— BEGIN DOCUMENT SEGMENT —

14 September, 2017
In a non-linear world, there is no relation between the strength of the cause and the consequence of the new effect.
Wheatley, M.J. (2006, p. 121)
July 1977 was a hot month in New York City. The temperatures had been in the 80s for weeks. The stench of rotting garbage hung in the air. The sun bounced off the asphalt, as aircon units sputtered and whirred in the windows of apartment blocks.
On Wednesday the 13th the humidity was building all day. At 20:37 lightning hit 2 extra high voltage lines in Westchester County, upstate New York, taking them out, and causing increased load to build in the rest of the system. At 20:56 lightning struck again, taking out two more lines. By 21:36 there was a blackout across the whole of the five boroughs of New York City, in some areas for up to 25 hours.
The power supply in this area was, and still is, run by the electricity company Con Edison. Their 1978 report into the failure and delayed recovery of supply pointed to a number of potential factors, including –
– An operator not showing for work
– Another operator delayed on a phone call while the system overloaded
– Increased aircon usage in the city due to the prolonged hot weather
– “The loss of additional transmission circuits resulting from a loose lock nut on a control of a circuit breaker”
The result was widespread rioting across New York City, in what some papers described as “a night of terror”.
Change always involves a dark night where everything falls apart. Yet if this period of dissolution is used to create new meaning, then chaos ends and new order emerges.
Wheatley, M.J. (2006, p. 170)
In the early 70s in the Bronx and Harlem, a new musical form was beginning to take shape. It was a reaction to the slick style of Disco. One of the pioneers, Grandmaster Flash, was leading the way with his technique of using a wax crayon to mark the hooks from Disco hits, allowing him to sample and mix records at speed. Flash and his crew, The Furious Five, were the talk of the boroughs, and a generation was looking to emulate them. However, running a crew was expensive, as you needed mics, turntables and mixers; and this was beyond the reach of most people.
Then came the blackout. There was looting, and a disproportionate number of electronics shops were targeted. Bronx MC Grandmaster Caz remembers a group pulling down the gates on the South Bronx store front, The Sound Room, and kids making off with armfuls of Clubman 2 mixers. By the time the power came back up there was a wealth of musical equipment available, and, in Caz’s words, “everyone was an MC now”. This was the point that hip hop started to make the leap from the underground.
Self-balancing (negative) feedback loops maintain the system in a stable but continually fluctuating state, whereas self-amplifying (positive) feedback loops may lead to new emergent structures
Capra, F. (2014, p. 159)
The increased availability of equipment lead to the formation of lots of different crews. Rap battles were held regularly where audiences voted for the winning crew through the volume of their applause. Hip hop was the talk of the street. Bootleg tapes were made of these battles and circulated. These were copied and shared and reputations were made and ruined. One such epic rap battle was between Grand Wizard Theodore and the Fantastic Five, and the Cold Crush Brothers. On audience volume the Fantastic Five were declared the winners. But as the bootleg tapes were circulated, the tide of opinion changed – the view being that the Fantastic Five had loaded the audience with supporters, and Cold Crush had the better texts. The rhymes of the Cold Crush Brothers passed from hand to hand and voice to voice, and their reputation spread across the city.

— END DOCUMENT SEGMENT —

EXERCISE REQUIREMENTS -
A: In the essay on the 1977 New York blackout, at what time did lightning first hit the extra high voltage lines in Westchester County?
B: Copy out the passage of the essay on the 1977 New York blackout from "In the early" to "of most people.".

— BEGIN RECORD SET —

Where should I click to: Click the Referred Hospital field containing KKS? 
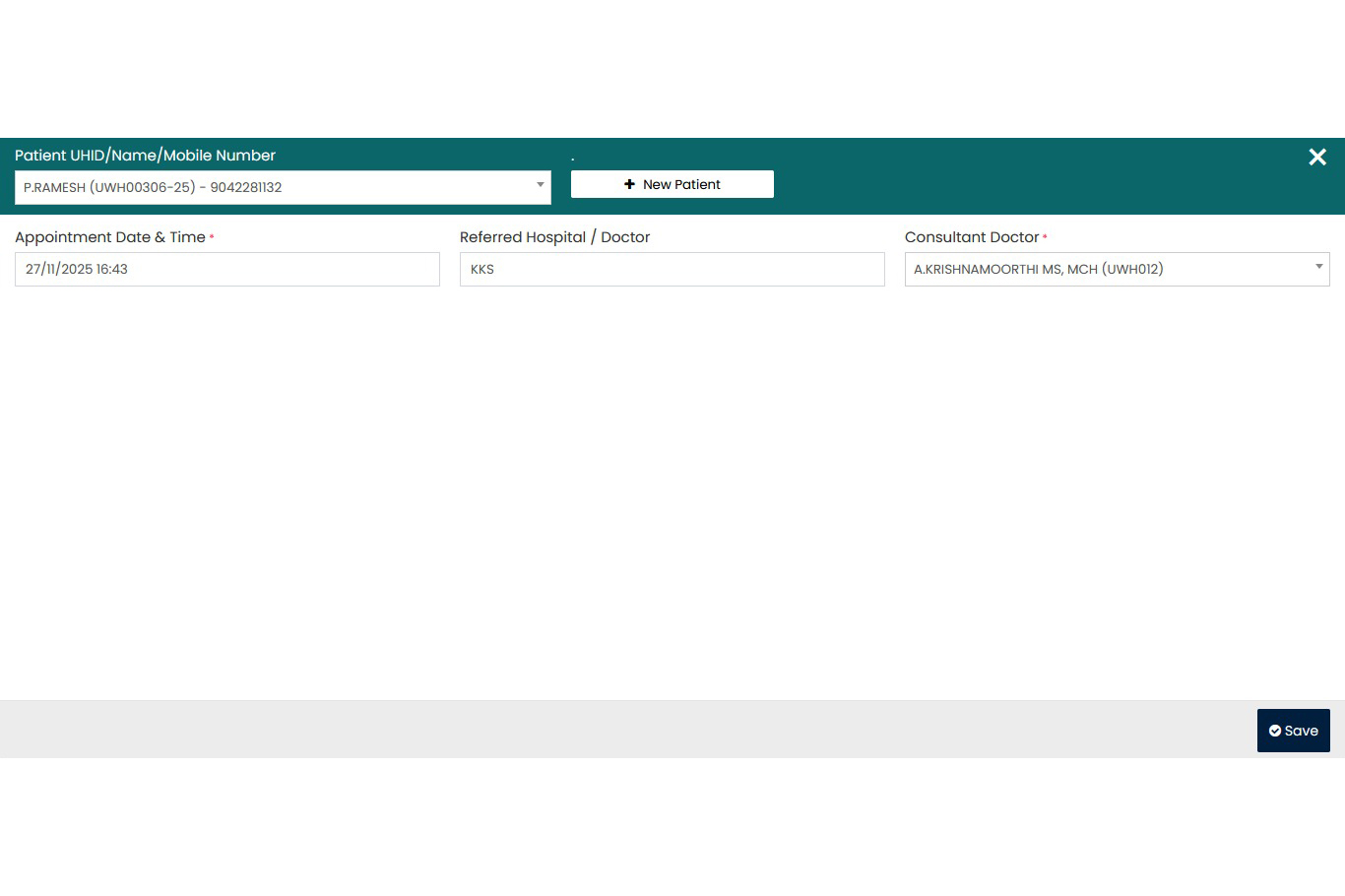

— END RECORD SET —
— BEGIN RECORD SET —

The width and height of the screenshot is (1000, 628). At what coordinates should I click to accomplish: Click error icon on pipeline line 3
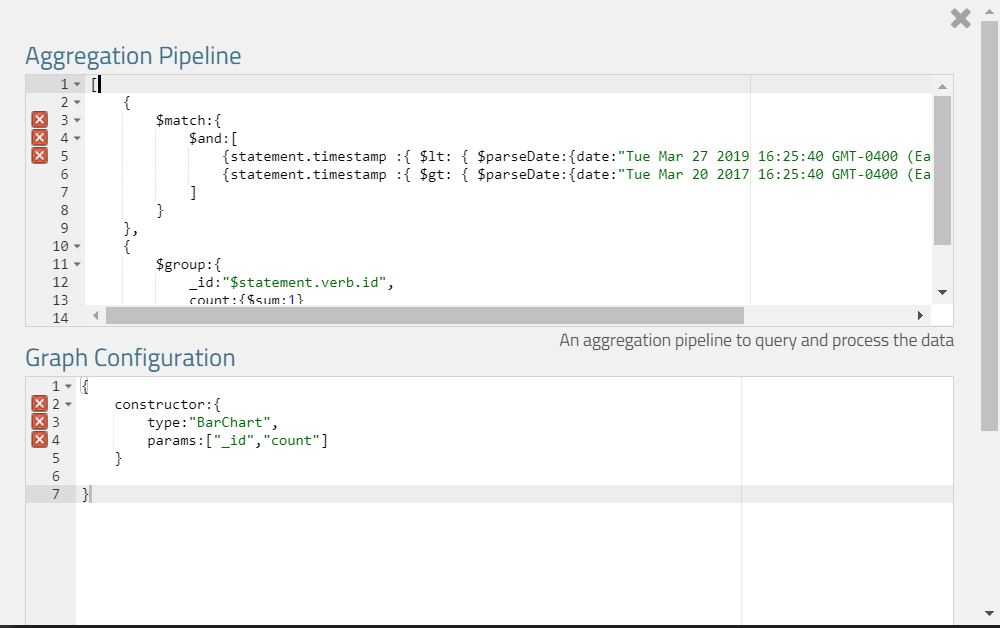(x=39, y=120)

— END RECORD SET —

RESULTS OF THE EXERCISE -
A: 20:37

B:
In the early 70s in the Bronx and Harlem, a new musical form was beginning to take shape. It was a reaction to the slick style of Disco. One of the pioneers, Grandmaster Flash, was leading the way with his technique of using a wax crayon to mark the hooks from Disco hits, allowing him to sample and mix records at speed. Flash and his crew, The Furious Five, were the talk of the boroughs, and a generation was looking to emulate them. However, running a crew was expensive, as you needed mics, turntables and mixers; and this was beyond the reach of most people.